BEGIN Data listing

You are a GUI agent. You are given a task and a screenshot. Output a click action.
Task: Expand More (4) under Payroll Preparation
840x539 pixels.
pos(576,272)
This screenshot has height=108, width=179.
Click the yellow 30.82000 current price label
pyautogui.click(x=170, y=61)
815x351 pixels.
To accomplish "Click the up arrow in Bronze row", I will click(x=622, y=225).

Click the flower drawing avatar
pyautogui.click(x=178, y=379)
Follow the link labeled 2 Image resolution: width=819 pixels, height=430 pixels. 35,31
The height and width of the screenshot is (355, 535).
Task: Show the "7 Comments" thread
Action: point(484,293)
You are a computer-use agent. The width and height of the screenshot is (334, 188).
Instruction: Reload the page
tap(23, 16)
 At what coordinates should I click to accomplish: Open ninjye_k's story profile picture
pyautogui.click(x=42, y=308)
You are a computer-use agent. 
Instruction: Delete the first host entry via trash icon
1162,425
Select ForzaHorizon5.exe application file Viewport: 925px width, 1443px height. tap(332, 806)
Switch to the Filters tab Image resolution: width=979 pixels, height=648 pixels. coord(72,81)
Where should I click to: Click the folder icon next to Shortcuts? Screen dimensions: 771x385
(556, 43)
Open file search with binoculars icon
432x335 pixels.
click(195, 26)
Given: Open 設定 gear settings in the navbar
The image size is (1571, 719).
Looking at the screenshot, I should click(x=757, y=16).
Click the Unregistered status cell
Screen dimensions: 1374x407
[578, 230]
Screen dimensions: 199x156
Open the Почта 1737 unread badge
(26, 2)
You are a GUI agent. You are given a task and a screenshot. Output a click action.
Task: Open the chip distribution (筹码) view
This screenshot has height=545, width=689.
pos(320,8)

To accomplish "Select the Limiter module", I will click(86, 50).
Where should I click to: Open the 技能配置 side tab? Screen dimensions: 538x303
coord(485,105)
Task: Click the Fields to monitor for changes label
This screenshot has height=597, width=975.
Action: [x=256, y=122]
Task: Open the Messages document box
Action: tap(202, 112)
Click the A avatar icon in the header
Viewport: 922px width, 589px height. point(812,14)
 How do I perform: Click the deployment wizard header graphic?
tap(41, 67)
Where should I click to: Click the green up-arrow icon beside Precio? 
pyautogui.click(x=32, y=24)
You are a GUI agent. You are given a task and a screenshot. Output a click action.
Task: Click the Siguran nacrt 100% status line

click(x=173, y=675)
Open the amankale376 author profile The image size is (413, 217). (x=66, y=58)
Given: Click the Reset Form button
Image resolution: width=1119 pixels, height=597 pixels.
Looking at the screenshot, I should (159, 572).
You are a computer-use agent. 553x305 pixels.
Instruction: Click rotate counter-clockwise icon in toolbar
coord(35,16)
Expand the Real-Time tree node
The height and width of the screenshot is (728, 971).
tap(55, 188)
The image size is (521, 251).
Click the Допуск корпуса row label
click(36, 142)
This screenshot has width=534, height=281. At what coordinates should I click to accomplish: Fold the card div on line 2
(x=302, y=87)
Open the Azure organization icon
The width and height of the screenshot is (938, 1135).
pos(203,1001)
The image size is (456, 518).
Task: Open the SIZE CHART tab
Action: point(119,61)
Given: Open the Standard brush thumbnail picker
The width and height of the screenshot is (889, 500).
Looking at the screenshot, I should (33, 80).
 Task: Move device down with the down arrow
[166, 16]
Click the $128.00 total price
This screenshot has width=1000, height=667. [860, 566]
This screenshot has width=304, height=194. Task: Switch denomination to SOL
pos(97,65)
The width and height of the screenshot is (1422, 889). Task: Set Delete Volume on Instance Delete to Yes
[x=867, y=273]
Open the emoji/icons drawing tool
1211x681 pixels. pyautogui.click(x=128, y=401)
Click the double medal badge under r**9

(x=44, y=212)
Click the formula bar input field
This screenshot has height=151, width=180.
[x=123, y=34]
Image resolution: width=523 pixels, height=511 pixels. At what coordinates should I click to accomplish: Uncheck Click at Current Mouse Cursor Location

END Data listing

Which of the lines above contain "Select"? Return them all.

* **Finished task**:
Select ForzaHorizon5.exe application file Viewport: 925px width, 1443px height. tap(332, 806)
To accomplish "Select the Limiter module", I will click(86, 50).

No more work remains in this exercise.